═══ RECORDS SHOWN ═══
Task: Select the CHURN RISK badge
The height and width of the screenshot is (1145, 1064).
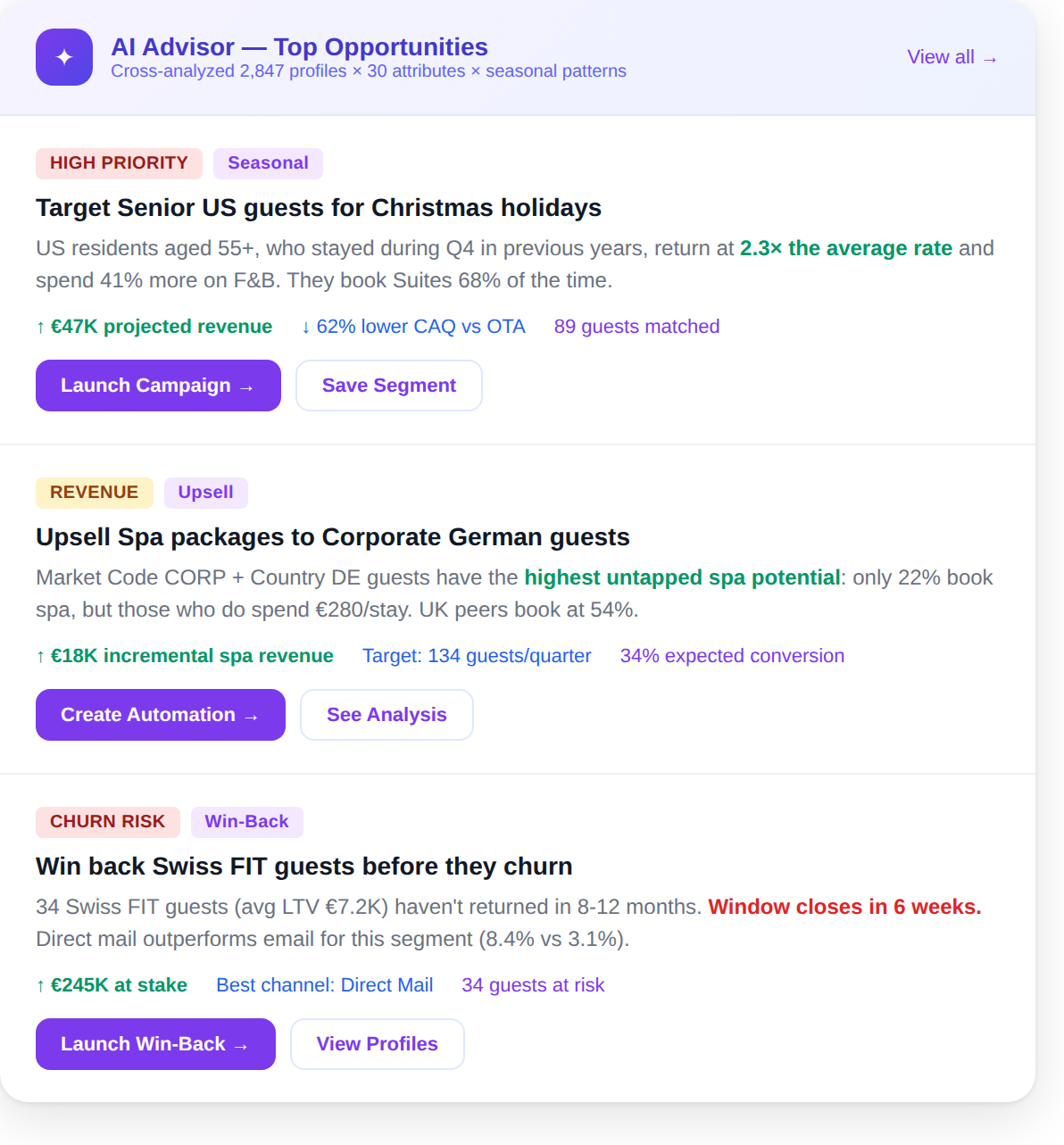Action: coord(107,822)
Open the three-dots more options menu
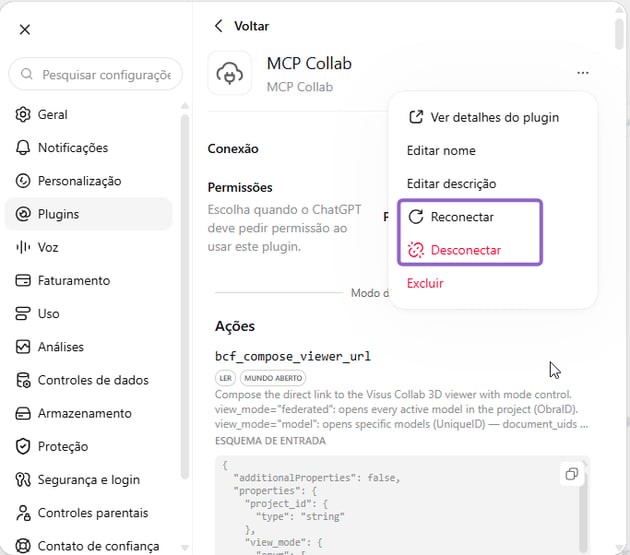The height and width of the screenshot is (555, 630). [583, 73]
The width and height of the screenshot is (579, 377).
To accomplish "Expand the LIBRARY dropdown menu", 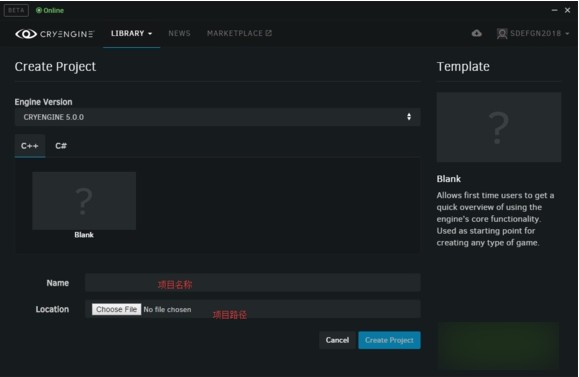I will [x=131, y=34].
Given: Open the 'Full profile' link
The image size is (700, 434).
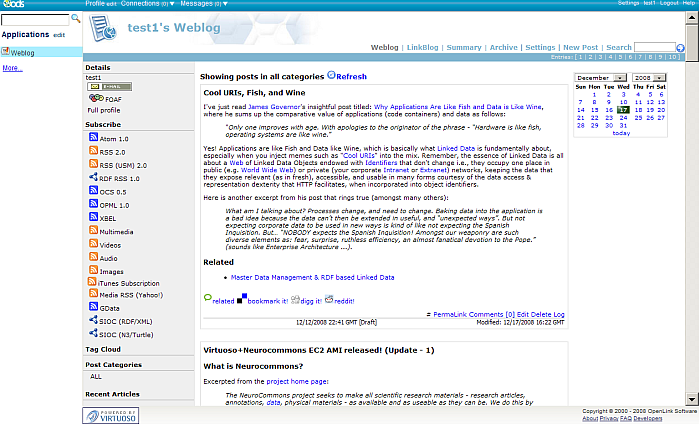Looking at the screenshot, I should pos(104,110).
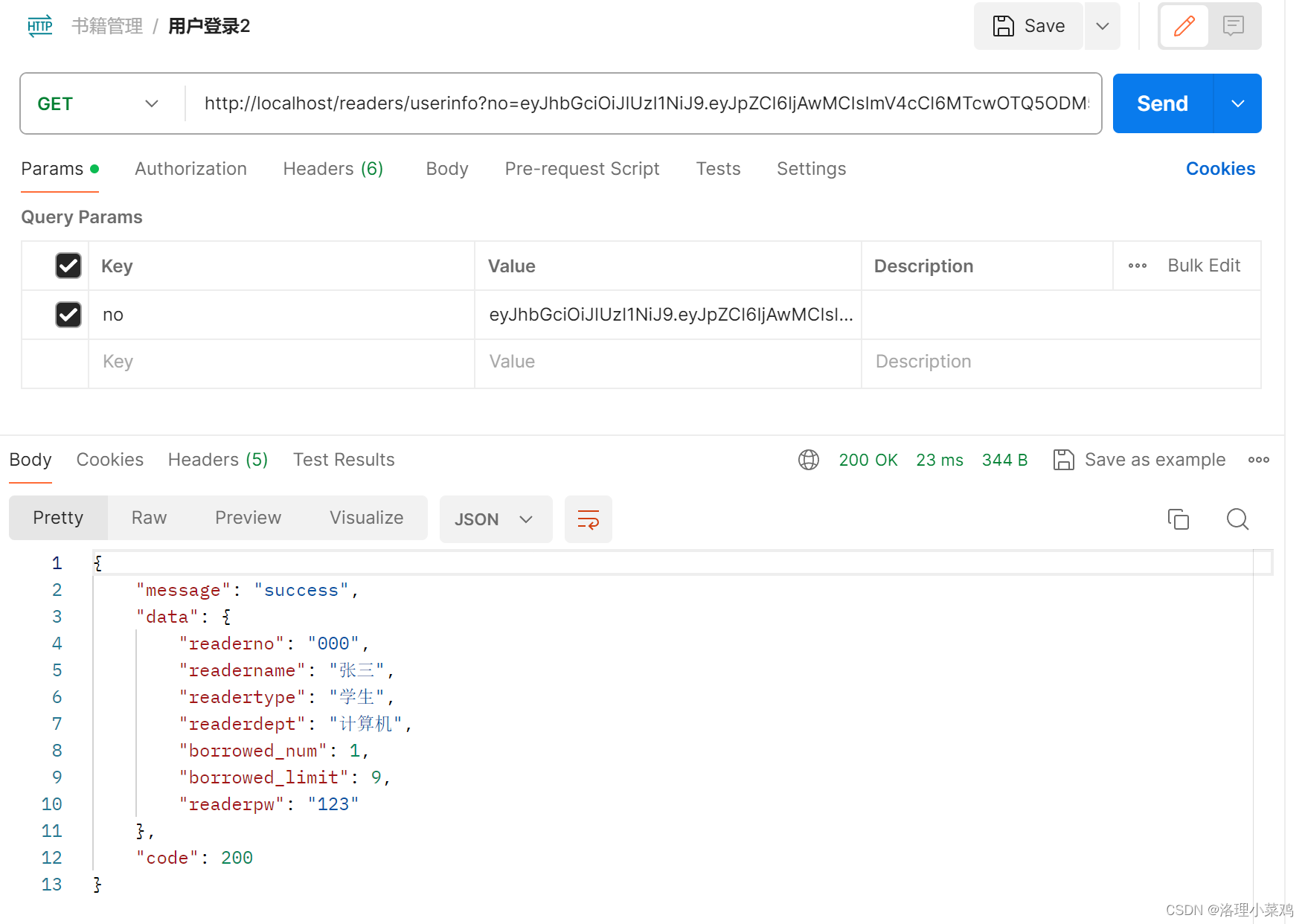The width and height of the screenshot is (1305, 924).
Task: Search the response with the magnifier icon
Action: (x=1237, y=519)
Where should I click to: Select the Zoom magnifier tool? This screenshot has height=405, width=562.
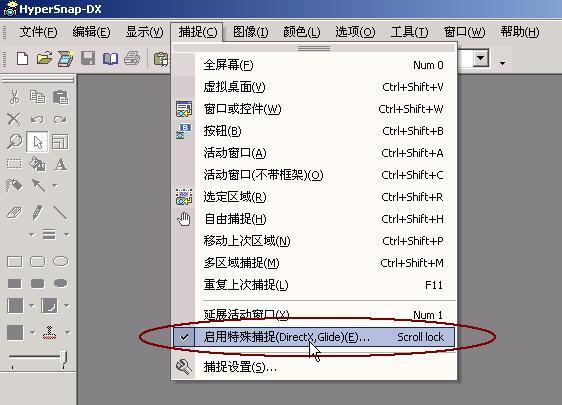pyautogui.click(x=14, y=142)
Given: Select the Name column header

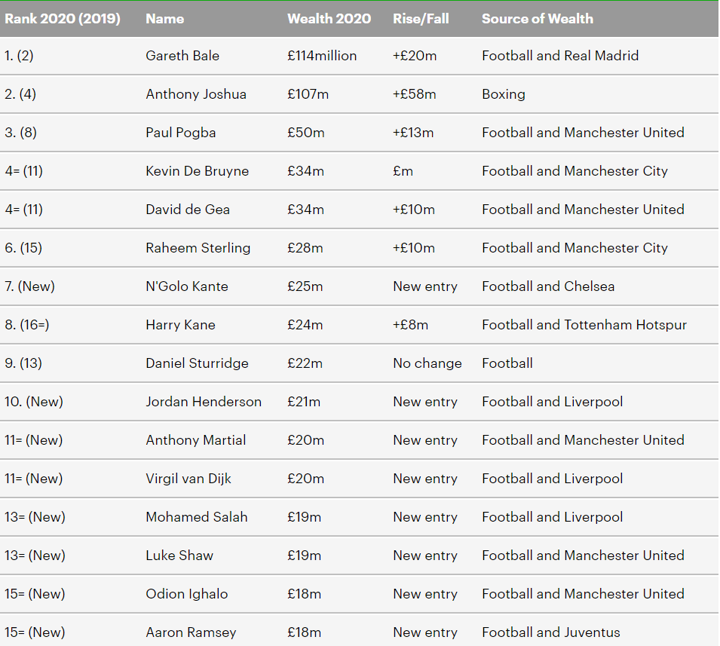Looking at the screenshot, I should [164, 19].
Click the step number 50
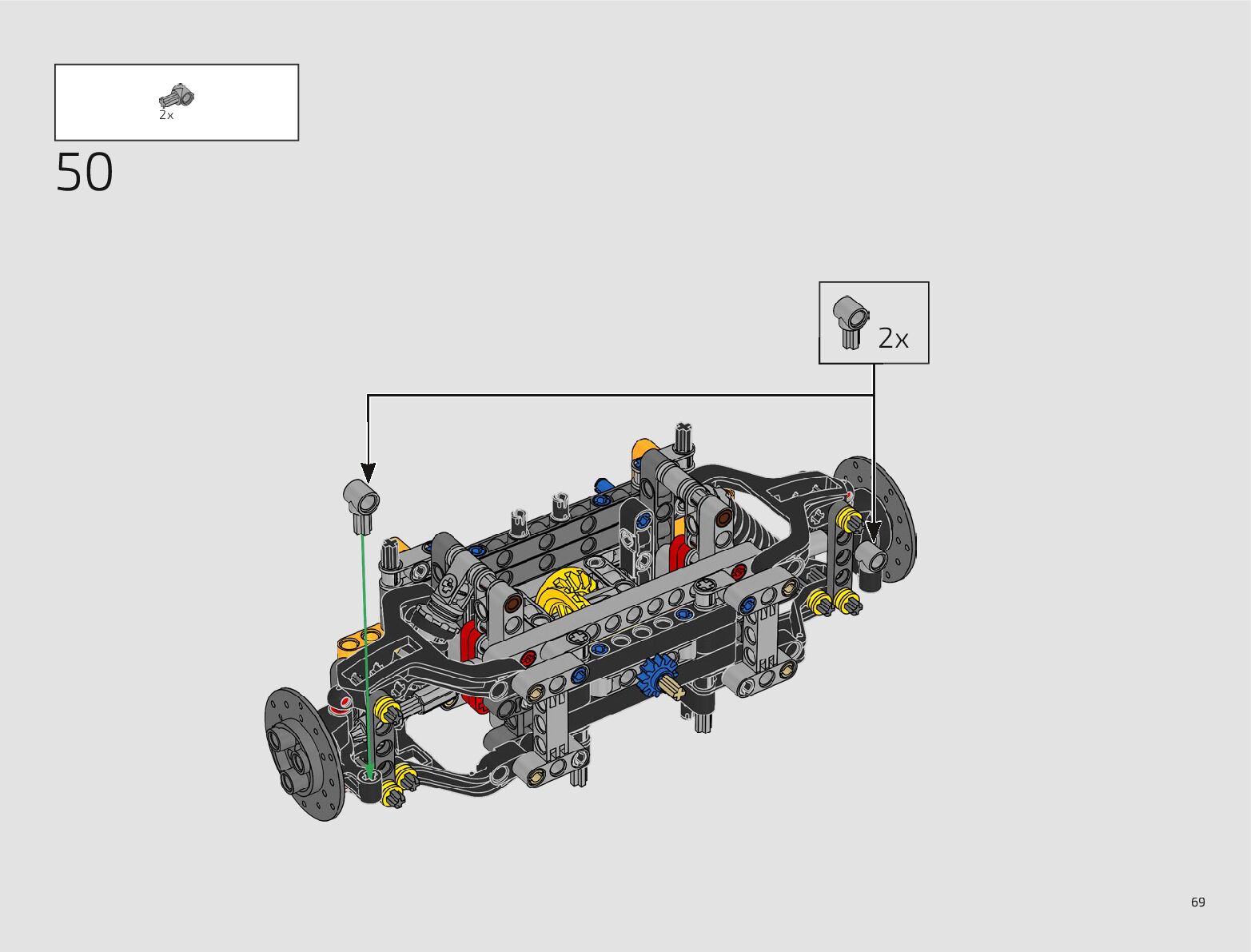Image resolution: width=1251 pixels, height=952 pixels. 85,173
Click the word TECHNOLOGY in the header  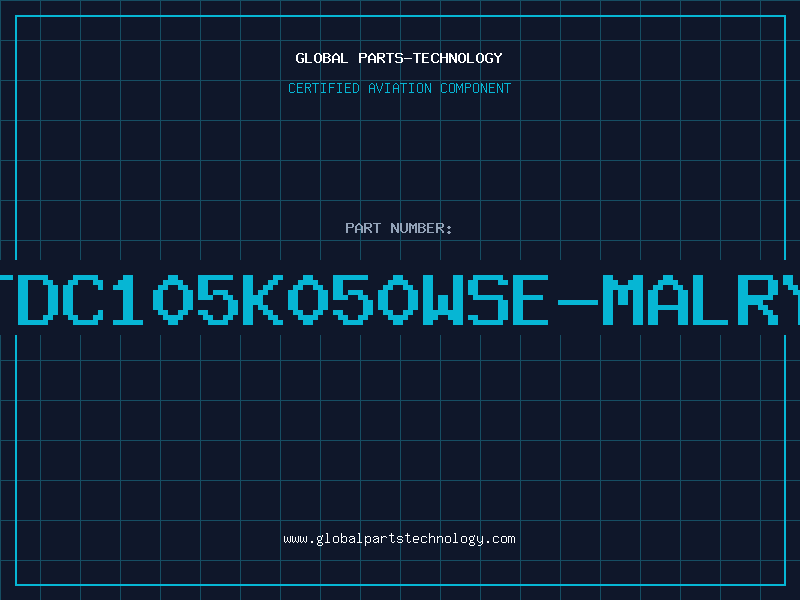click(x=458, y=58)
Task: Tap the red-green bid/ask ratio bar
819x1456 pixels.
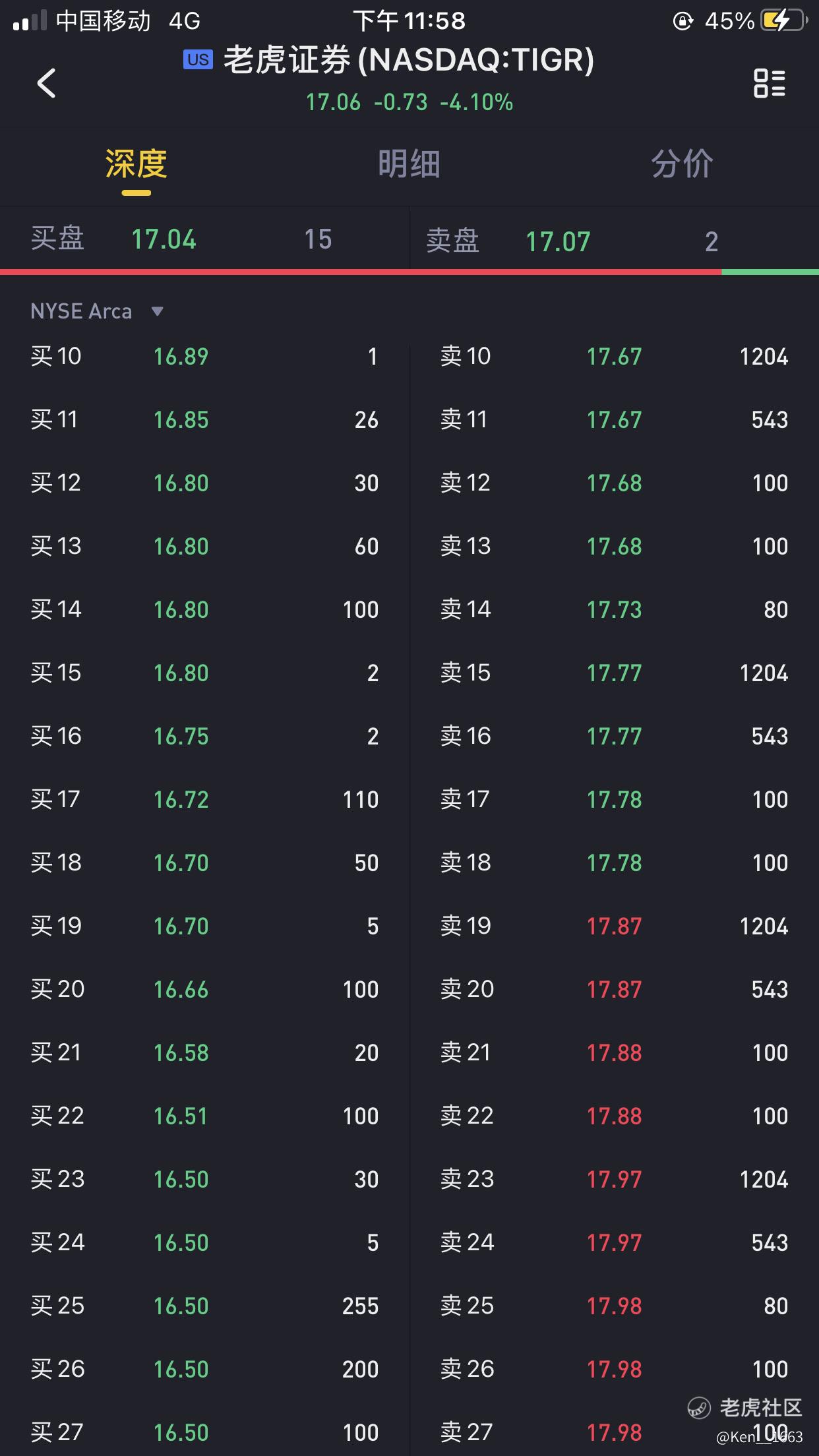Action: [410, 272]
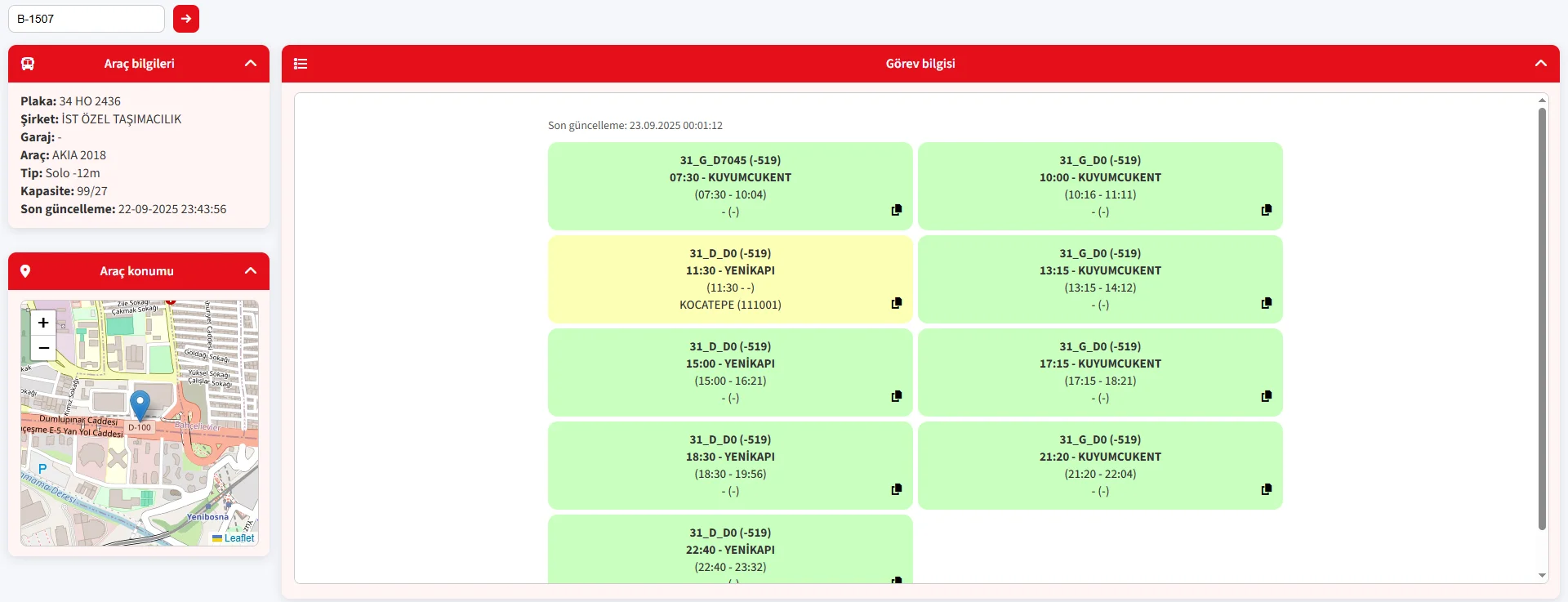
Task: Click the blue vehicle location marker on map
Action: tap(140, 404)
═══
# DIRECTIONS:
Give again, exactly as written, the lines from the one with "Task: Tap the red-green bid/ask ratio bar" through the last line of the entries above, but skip the pictures.

# SOLVED PROBLEM:
Task: Tap the red-green bid/ask ratio bar
819x1456 pixels.
Action: [410, 272]
Task: Click the blue vehicle location marker on map
Action: tap(140, 404)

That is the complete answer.